Pertence ao Código Civil (DL n.º 47344/66, de 25 de Novembro)
Este artigo define dois tipos de consignação de rendimentos: a voluntária e a judicial. A consignação voluntária é aquela que o devedor ou um terceiro estabelece por vontade própria, quer através de um contrato (negócio entre vivos), quer por disposição testamentária. Significa que alguém decide, livremente, que determinados rendimentos (como salário ou pensão) serão destinados ao pagamento de uma dívida ou obrigação. A consignação judicial, por sua vez, resulta de uma decisão do tribunal.

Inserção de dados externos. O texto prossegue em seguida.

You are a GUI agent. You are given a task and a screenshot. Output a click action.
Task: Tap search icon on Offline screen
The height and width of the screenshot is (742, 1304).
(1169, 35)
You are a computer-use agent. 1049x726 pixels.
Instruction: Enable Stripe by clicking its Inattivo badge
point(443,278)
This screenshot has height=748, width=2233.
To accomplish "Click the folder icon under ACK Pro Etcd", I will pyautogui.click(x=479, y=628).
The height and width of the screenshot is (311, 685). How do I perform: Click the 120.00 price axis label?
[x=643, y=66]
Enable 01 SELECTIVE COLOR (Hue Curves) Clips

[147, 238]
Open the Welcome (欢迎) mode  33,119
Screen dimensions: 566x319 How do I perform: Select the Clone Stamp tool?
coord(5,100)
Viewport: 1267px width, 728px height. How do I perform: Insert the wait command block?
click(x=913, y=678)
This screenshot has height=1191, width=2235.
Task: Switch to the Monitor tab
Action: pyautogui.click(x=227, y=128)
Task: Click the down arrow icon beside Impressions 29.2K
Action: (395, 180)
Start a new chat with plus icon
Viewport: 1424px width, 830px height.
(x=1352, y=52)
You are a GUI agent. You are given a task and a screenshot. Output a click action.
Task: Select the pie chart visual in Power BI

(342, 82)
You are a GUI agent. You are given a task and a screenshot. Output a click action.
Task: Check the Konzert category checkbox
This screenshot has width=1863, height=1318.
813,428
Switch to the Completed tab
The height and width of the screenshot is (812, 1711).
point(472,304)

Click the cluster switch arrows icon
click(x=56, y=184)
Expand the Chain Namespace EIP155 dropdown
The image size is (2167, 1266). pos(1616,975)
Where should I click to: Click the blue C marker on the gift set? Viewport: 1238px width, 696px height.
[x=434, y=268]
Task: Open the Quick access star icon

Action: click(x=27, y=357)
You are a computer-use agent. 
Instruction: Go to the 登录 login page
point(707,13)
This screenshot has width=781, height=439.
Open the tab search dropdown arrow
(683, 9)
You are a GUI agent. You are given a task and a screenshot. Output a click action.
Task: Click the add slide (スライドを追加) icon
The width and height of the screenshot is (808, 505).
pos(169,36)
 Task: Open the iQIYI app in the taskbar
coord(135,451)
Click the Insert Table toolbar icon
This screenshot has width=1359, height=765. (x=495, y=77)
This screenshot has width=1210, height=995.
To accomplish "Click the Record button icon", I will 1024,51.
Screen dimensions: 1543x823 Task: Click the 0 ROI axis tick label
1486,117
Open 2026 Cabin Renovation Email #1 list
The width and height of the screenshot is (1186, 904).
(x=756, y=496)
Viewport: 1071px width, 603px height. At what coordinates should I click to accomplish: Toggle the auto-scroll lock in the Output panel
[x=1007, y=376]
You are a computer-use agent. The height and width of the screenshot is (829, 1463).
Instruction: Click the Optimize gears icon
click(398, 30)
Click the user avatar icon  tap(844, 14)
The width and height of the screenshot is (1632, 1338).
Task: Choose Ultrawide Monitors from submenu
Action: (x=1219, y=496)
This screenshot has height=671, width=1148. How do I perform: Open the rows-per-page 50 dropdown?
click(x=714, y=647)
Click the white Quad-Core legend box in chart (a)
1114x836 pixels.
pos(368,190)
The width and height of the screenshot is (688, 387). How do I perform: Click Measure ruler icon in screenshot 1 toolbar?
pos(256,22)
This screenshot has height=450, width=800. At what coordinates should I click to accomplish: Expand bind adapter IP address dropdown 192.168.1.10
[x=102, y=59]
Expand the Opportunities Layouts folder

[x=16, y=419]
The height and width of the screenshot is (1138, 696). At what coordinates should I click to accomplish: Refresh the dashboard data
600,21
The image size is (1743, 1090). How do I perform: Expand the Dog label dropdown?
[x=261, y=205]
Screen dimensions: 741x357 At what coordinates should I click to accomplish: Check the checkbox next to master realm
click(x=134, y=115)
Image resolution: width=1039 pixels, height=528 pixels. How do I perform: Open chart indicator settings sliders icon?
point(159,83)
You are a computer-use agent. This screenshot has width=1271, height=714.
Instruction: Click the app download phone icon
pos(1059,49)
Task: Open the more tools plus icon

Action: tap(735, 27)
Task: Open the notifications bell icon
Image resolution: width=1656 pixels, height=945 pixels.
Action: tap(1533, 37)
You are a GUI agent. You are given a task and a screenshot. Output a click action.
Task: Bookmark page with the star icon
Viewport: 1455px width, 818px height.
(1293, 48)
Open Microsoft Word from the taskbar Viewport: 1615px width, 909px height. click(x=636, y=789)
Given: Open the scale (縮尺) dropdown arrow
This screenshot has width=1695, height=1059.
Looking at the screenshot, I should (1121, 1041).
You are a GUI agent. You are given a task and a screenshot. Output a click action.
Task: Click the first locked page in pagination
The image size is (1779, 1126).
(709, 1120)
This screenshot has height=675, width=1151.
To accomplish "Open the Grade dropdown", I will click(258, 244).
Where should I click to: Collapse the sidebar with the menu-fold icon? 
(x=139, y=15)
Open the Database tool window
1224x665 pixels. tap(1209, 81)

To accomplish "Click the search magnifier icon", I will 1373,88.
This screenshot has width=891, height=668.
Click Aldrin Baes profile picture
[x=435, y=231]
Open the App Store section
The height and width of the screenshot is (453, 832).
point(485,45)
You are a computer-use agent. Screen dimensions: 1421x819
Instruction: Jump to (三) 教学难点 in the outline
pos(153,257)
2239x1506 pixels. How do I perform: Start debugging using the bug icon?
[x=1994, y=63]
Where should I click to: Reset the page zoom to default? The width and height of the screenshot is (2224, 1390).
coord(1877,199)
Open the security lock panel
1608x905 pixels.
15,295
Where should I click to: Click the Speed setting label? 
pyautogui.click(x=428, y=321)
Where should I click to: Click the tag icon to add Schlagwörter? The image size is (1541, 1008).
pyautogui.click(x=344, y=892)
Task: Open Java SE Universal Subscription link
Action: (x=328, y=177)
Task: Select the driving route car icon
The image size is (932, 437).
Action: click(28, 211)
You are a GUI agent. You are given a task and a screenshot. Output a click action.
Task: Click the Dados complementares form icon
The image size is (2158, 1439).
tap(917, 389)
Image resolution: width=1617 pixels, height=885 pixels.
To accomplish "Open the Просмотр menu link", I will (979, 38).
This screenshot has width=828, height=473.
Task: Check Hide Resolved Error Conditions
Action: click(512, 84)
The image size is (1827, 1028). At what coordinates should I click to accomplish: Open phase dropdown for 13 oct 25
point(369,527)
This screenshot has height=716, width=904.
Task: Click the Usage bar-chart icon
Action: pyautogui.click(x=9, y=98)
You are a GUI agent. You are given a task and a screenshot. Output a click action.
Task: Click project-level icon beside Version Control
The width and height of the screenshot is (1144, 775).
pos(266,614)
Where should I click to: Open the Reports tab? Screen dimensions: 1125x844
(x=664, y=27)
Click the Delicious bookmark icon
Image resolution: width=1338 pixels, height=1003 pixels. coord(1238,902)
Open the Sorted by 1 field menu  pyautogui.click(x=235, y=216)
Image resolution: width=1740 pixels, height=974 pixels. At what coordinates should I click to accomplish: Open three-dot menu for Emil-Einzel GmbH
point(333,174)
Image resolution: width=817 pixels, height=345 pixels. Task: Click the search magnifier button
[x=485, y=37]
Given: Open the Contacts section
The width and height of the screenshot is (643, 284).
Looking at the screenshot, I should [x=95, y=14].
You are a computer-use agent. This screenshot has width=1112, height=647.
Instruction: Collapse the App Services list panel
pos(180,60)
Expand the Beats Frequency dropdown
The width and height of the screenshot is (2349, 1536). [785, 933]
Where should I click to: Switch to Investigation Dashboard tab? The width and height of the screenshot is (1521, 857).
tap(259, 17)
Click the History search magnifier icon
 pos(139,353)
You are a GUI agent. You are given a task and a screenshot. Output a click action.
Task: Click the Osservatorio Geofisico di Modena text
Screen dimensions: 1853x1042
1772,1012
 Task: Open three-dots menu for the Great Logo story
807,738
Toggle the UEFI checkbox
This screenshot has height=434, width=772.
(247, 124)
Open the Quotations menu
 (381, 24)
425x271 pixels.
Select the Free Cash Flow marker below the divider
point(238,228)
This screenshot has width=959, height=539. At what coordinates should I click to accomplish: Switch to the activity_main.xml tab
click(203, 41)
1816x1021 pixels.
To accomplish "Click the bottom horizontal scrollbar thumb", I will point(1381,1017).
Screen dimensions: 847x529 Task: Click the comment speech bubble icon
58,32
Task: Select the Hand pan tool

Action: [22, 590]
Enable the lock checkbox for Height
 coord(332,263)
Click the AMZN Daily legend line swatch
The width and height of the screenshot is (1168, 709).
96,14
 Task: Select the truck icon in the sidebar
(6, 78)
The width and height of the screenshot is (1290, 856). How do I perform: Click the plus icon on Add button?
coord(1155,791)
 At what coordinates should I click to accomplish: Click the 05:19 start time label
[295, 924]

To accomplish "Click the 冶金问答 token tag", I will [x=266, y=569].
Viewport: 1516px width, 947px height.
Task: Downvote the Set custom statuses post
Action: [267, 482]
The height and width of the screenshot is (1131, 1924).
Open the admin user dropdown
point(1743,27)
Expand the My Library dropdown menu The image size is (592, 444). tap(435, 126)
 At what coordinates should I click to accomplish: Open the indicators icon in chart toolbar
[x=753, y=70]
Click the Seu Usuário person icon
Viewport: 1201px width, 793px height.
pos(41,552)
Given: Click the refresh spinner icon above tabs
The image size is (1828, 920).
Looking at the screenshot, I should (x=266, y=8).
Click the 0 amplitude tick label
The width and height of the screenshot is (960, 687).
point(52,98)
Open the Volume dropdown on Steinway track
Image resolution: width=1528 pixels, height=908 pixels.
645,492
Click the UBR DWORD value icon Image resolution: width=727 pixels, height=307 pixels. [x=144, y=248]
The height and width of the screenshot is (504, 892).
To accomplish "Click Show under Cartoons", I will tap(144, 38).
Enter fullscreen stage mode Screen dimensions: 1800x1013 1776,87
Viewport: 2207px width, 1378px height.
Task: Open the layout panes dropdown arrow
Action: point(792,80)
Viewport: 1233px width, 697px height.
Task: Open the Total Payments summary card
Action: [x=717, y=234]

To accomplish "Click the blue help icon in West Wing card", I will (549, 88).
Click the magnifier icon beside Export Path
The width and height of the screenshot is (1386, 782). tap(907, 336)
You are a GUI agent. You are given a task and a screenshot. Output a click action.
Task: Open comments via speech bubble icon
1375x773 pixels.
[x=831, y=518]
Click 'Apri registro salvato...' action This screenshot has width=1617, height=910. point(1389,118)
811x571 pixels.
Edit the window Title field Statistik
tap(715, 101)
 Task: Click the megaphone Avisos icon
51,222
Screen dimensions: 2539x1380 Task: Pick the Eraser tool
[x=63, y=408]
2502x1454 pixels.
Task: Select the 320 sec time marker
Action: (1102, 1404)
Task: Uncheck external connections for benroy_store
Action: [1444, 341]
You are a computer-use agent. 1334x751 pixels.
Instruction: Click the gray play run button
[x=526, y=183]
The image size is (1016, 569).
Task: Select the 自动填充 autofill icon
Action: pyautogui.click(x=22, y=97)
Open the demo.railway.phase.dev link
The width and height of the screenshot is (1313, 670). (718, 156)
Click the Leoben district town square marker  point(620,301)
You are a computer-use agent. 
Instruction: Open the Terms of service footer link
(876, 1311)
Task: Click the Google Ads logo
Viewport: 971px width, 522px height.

Isto ocorre quando o credor recorre aos tribunais para obrigar o devedor a consignar rendimentos, ou quando o próprio tribunal determina esta medida no âmbito de um processo. Em ambos os casos, a consignação funciona como uma garantia especial: assegura que os rendimentos designados serão canalizados para cumprir a obrigação, oferecendo ao credor uma segurança de recebimento.
Um trabalhador com dívida a uma instituição financeira acorda voluntariamente que parte do seu salário seja transferido directamente para o credor. Este acordo consta de um contrato assinado por ambas as partes, constituindo uma consignação voluntária. O patrão recebe instrução formal e desconta o valor acordado na folha de pagamento.
Uma pessoa, ao fazer testamento, determina que parte dos seus rendimentos imobiliários (rendas de propriedades) deve ser consignada para pagar uma pensão alimentícia a uma pessoa dependente. Esta disposição testamentária cria uma consignação voluntária que vincular os herdeiros após a morte.
Um credor processa um devedor em tribunal. O juiz, condenando o devedor ao pagamento, determina que parte do seu vencimento seja consignada e enviada directamente ao credor. Esta decisão judicial cria uma consignação de rendimentos obrigatória, independentemente da vontade do devedor.